La Russe Maria Sharapova a signé en début d’année un contrat record avec l’équipementier américain Nike : 70 millions de dollars (52 millions d’euros environ) sur huit ans. Si la valeur médiatique de la Russe ne baisse pas, sa cote sportive est en chute libre. En témoigne son élimination précoce (dès le premier tour) à l’Open d’Australie.

L’accord porte notamment sur le lancement, avec un pourcentage lié aux ventes à la clé, d’une ligne de robes créée en collaboration avec la joueuse de 22 ans, déjà lauréate de trois tournois du Grand Chelem : Wimbledon, US Open et Open d’Australie. Mais c’était avant son arrêt sur blessure à l’épaule. Un an après son retour sur le circuit professionnel féminin, Sharapova ne parvient pas à retrouver le niveau qui l’avait hissée à la première place mondiale.

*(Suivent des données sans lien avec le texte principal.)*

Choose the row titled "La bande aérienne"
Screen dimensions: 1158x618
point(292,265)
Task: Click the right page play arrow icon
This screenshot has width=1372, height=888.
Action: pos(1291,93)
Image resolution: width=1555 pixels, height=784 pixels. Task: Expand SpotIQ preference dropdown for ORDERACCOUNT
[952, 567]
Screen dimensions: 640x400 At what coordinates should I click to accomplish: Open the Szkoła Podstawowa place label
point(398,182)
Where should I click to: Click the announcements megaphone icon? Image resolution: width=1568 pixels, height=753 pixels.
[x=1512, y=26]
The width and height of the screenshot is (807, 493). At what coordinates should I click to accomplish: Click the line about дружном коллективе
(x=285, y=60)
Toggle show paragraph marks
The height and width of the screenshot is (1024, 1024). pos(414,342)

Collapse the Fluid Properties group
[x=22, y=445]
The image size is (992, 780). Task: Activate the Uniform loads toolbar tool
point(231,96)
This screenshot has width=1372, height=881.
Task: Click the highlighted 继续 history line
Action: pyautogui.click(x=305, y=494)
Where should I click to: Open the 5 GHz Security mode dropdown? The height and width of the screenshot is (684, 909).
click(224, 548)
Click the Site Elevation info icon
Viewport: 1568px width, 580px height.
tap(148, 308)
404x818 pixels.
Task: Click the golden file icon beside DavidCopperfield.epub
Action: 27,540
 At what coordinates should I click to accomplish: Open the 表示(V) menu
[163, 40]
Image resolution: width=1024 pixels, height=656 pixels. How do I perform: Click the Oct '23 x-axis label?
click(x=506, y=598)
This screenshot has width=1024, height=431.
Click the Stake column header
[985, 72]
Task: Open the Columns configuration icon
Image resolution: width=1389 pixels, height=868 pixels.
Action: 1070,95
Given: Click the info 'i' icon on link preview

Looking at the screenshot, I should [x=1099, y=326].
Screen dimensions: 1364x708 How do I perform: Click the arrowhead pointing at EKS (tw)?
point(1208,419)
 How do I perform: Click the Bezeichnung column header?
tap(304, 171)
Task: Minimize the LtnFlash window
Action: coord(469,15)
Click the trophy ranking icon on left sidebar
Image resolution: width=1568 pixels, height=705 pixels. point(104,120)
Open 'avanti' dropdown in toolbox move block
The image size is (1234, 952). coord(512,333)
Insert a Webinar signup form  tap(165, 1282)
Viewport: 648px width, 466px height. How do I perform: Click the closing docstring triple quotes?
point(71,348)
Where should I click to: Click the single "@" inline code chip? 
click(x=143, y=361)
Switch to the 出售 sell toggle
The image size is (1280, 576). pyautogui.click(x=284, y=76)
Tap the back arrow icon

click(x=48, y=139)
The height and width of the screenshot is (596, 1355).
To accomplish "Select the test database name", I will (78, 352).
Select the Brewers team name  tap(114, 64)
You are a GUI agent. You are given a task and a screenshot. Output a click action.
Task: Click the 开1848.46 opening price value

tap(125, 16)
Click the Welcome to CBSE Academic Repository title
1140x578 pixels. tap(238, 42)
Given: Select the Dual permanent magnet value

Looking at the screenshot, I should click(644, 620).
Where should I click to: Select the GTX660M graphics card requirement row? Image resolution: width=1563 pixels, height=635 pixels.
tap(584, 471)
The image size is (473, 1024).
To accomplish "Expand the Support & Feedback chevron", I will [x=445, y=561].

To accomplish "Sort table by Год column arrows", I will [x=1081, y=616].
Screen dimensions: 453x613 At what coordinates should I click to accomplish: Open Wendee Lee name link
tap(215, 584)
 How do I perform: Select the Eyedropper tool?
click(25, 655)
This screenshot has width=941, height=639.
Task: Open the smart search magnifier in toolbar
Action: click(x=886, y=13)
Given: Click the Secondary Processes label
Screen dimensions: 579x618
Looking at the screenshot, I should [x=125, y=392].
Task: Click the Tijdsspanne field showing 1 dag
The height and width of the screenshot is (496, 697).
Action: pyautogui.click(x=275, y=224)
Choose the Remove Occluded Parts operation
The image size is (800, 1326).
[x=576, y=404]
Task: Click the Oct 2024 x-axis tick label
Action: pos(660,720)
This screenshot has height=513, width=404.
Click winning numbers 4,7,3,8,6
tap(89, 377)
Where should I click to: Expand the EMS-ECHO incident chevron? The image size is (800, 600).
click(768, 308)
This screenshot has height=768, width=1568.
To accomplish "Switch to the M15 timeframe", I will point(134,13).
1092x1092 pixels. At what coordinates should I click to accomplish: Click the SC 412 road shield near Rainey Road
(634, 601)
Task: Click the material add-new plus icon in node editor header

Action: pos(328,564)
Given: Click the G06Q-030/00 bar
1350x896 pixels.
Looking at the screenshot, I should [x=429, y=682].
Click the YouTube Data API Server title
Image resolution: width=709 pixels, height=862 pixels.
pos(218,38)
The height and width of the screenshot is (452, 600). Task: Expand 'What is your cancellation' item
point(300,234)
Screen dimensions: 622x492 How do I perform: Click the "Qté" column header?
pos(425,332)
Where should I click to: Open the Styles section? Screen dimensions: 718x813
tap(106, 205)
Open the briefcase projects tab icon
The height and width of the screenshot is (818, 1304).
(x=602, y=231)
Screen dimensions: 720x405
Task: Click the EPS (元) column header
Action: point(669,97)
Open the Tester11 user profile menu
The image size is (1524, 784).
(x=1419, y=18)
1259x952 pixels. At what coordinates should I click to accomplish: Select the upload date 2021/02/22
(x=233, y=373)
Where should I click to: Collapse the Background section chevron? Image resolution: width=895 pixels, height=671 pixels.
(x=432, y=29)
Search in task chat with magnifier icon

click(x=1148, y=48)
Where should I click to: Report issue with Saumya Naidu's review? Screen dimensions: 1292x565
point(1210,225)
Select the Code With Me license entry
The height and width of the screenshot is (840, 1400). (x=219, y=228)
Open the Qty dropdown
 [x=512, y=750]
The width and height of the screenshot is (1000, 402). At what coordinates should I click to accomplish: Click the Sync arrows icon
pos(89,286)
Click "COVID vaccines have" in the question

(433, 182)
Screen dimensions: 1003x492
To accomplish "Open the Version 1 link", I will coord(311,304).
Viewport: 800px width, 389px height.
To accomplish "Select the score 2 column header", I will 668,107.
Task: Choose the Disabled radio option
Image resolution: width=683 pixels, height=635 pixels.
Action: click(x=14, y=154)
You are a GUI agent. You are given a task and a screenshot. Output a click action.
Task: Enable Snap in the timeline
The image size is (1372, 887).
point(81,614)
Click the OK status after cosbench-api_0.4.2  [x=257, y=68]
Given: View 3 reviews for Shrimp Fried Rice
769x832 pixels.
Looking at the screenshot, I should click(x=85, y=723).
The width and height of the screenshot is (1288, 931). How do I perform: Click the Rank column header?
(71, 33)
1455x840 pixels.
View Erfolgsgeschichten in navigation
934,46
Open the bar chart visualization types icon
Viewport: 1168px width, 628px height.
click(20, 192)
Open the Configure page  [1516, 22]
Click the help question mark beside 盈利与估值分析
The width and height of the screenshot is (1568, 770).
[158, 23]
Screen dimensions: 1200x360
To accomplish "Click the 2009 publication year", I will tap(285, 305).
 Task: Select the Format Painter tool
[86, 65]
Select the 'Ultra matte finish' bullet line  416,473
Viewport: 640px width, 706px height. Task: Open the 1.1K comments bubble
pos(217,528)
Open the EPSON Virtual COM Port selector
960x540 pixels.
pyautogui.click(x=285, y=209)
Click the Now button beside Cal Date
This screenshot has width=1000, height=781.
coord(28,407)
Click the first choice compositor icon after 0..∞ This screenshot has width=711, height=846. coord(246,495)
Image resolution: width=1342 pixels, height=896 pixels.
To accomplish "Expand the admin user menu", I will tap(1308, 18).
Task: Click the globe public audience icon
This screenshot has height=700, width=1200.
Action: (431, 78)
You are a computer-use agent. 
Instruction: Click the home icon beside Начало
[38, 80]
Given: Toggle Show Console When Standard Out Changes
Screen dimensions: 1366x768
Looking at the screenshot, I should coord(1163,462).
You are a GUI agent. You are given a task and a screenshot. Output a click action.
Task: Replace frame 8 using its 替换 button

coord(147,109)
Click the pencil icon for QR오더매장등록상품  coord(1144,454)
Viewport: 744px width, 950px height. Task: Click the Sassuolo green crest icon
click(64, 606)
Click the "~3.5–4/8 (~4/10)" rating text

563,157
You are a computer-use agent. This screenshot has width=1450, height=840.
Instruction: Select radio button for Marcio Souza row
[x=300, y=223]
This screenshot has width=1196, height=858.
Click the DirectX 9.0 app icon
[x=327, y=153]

Peu importe pour Nike, partenaire de la Sibérienne depuis onze ans. Avec ce contrat mirobolant, et qui détonne par les temps qui courent, Sharapova, actuelle n°14 mondiale, détrône l’Américaine Venus Williams, qui, en 2000, avait signé avec un autre équipementier, Reebok, un contrat de cinq ans pour 31 millions d’euros seulement. Maria Sharapova est depuis quelques années la sportive la mieux payée de la planète. Egalement sponsorisée par le joaillier Tiffany & co, Sony Ericsson, Land Rover, Colgate, Pepsi, Tag Heuer ou encore Prince et Canon, Maria Sharapova était la seule femme du Top 20 des sportifs non-américains les mieux payés en 2009 (19 millions d’euros).

Marion Bartoli : Je ne suis pas assez blonde

Pourquoi elle ? Parce que la blonde russe est considérée comme une star dont le nom dépasse le cadre du tennis. Comme David Beckham au football, elle est reconnue comme une célébrité internationale d’abord. Sa valeur sportive passe ensuite. Sa carrière n’est pourtant pas au rabais. A la différence de sa compatriote Anna Kournikova, sa plastique avantageuse ne l’a pas empêchée de remporter des titres. Ses gains en tournois sont estimés à plus de 9 millions d’euros.

Toutes les joueuses n’ont pas cette chance. Marion Bartoli par exemple. Eliminée au 3e tour de l’Open d’Australie, la Française a regretté de devoir se rendre dans des boutiques pour acheter ses chaussures de tennis. Je suis onzième mondiale mais je vais acheter mes tenues au magasin, constate la numéro 1 tricolore. Lorsque je rentre chez moi en Suisse (ndlr : sic), tout le monde est un peu étonné. Mais c’est comme ça. Nike a décidé d’investir 75 millions sur elle (ndlr : Sharapova) , alors qu’elle a perdu à Wimbledon face à Dulko, à l’US Open contre Oudin et ici face à Kirilenko, constate-t-elle encore. C’est un choix. Je ne suis probablement pas assez blonde, pas assez grande et pas assez mince.